Saturday, June 7, 2008

For A Smile The Panama Canal Unofficial Version

Writen by Dennis Siluk

I spent four days in Panama, went to see the canal three times, and to a number of other locations. It is a monstrous piece of work, engineering, perhaps the most wondrous piece human effort ever done by the hands of man. It would consume six of the largest pyramids in Egypt, or 6000 Washington Monuments. It took ten years to build. Close to 50,000 lives were taken between the French endeavors and American progress in building the canal, a lot of human suffering: taken by way of disease, yellow fever and malaria, along with accidents, etc.

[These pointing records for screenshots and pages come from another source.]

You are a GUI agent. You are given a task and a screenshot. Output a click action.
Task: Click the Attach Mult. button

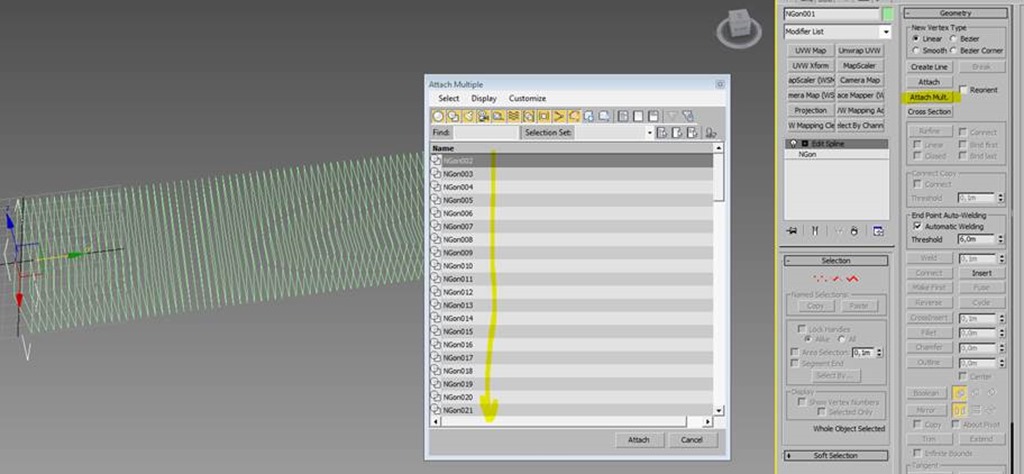point(929,97)
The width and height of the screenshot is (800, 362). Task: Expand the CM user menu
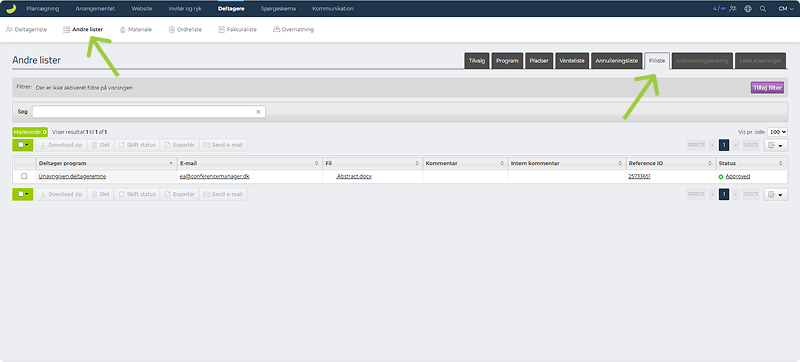786,9
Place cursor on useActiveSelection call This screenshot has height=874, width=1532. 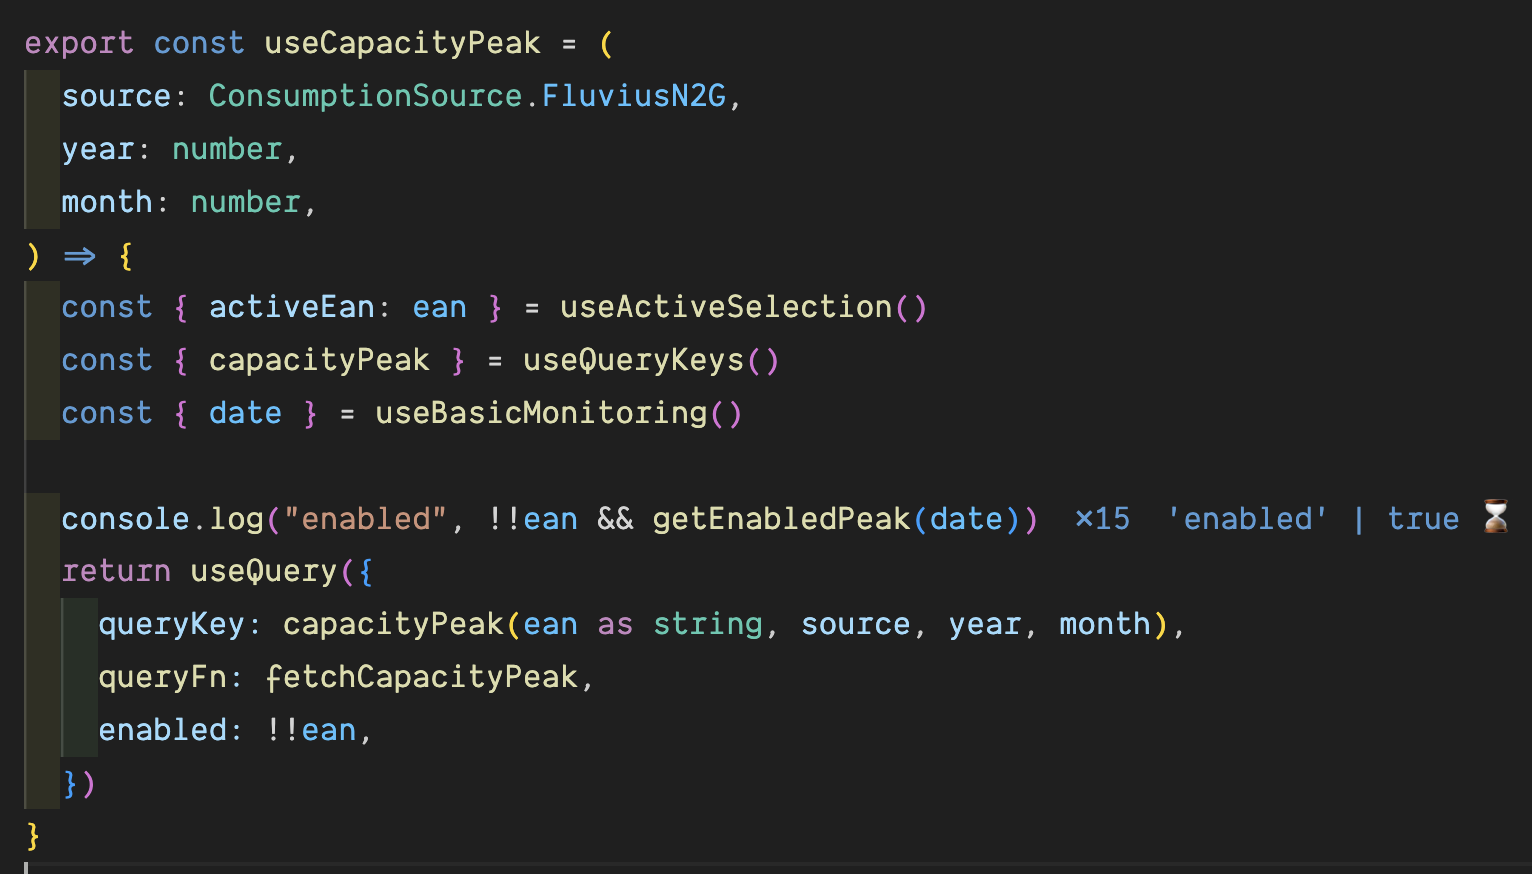[x=726, y=307]
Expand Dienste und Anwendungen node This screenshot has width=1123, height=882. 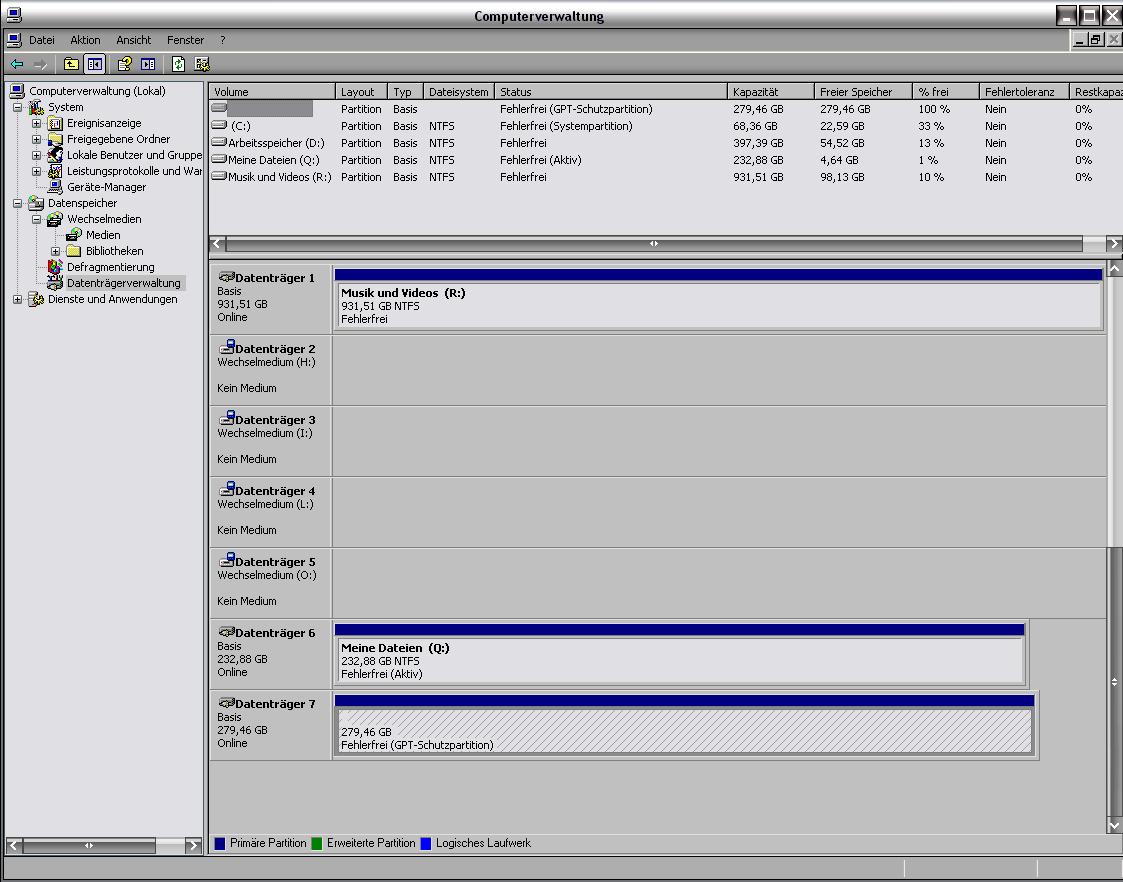[17, 299]
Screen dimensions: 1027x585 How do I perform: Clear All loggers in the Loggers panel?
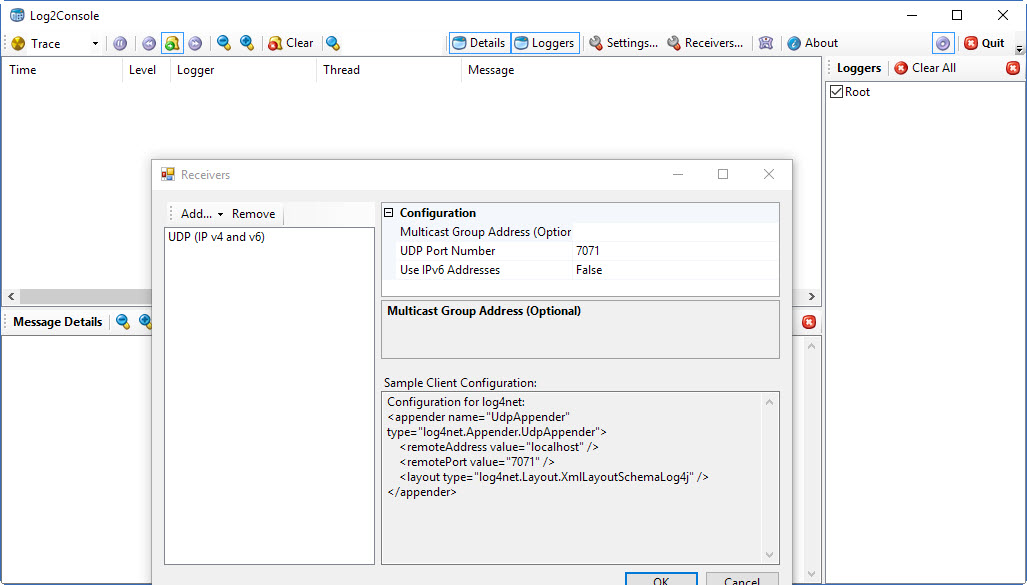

It is 51 miles long, and the locks some eight stories high, and it has three locks, and dams and lakes, all under the name of one project, the Panama Canal, and I could go on and on about it, but I will not, and get to the point.

So I asked several people why did President Carter give it away? I wanted their views, not mine. I was in the Army during this period, none of us were happy about it, when he did it, but Congress must have went along with it, and it was passed, and the folks of Panama love Carter for it, not necessarily the people of America, or the tax payers. So what did they tell me, I mean, this country is not all that old, and the canal has been the property of Panama now for seven years. It was(The Canal Zone)the property of the US. And most of the folks who are poor, are worse off here because the Americans have left, not better off; so they have told me. But of course the fat cats are better of because they got the Canal, and all the revenue, which is about three million dollars per day, for the 450,000 people in Panama City, and three million people in the country.

Well, this is how they see it, the folks in Panama were protesting back then, in the 70s, because the Americans were putting up the American flag, without putting up Panama's flag, and thus, climbed the poles and the walls of the Canal to do so. The security forces in the Canal shoot and killed a few of the folks trying to do this. Panama then said, America, according to the treaty, was suppose to put both flags up at the same time. So this caused the dispute, and after the shooting was all over, to mend our relations with the good folks of Panama, Carter gave them the gift of the canal for a smile.

I asked the good folks of Panama, if I was to climb the walls of the canal,what would happen to me today. They said the security forces along the canal have guns, and cameras, and they would shoot. Oh well, we see things the same way some times, but we paid dearly for those tears did we not. (I asked what the canal would cost today to be built, if it indeed could be, and they told me seven billion dollars. In 1904 to 1914, it cost America $375,000,000 million, and France $300,000,000 million.)